Line by line, copy the entries exactly, excluding the pictures.

Content starts

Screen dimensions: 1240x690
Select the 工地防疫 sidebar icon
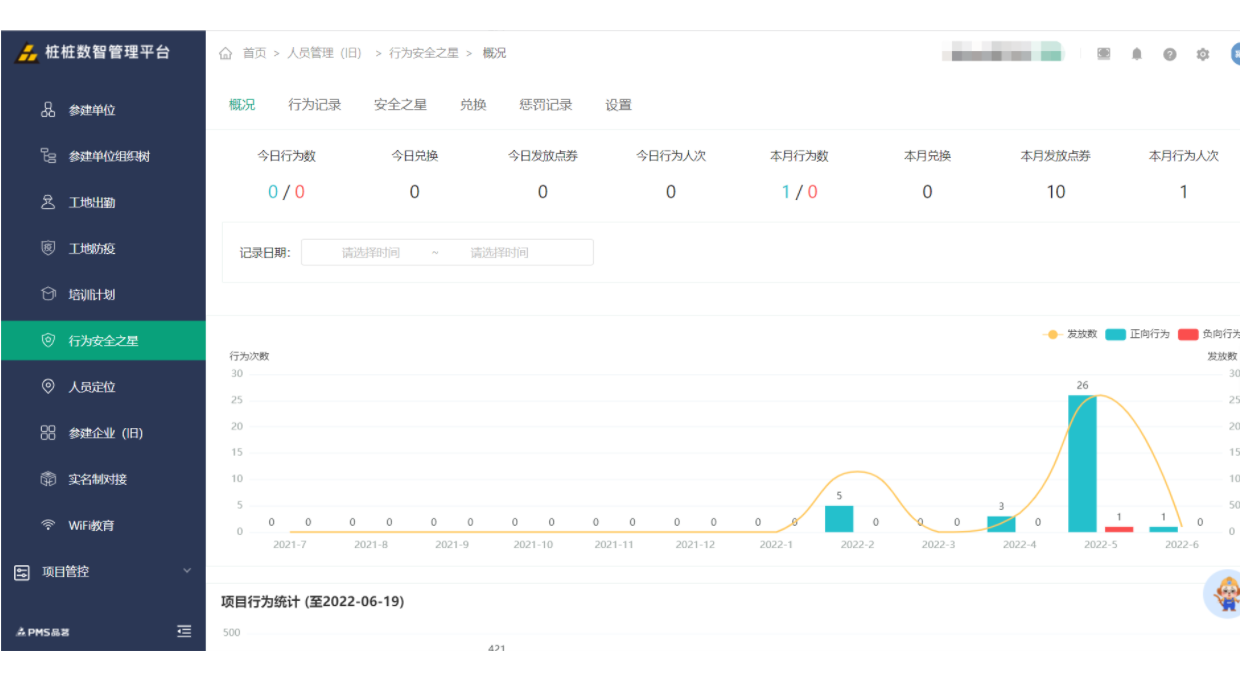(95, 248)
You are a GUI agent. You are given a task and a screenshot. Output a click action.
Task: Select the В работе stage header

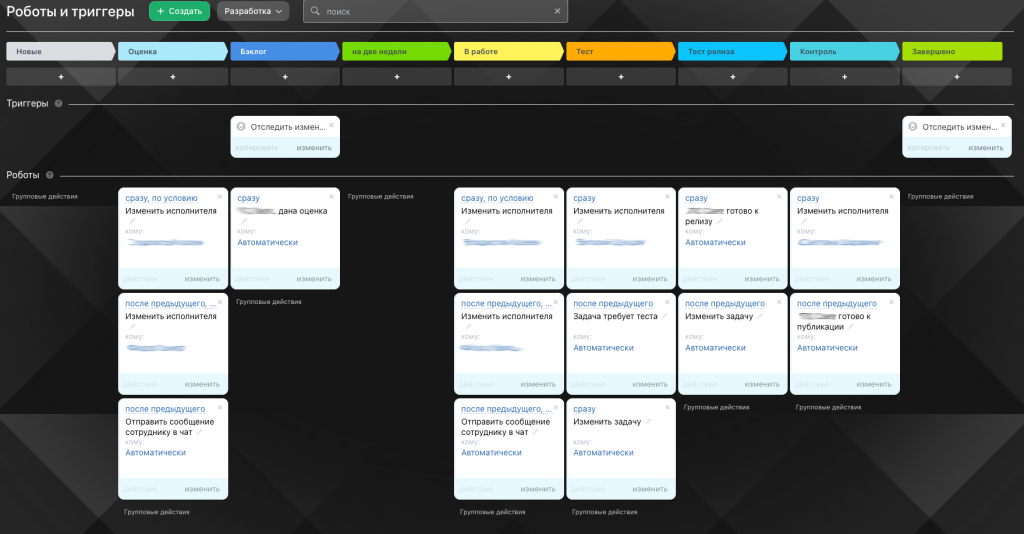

Content ends

→ Answer box
Screen dimensions: 1240x690
Select the 工地防疫 sidebar icon
(95, 248)
You are a GUI agent. You are given a task and a screenshot. Output a click action.
Task: Select the В работе stage header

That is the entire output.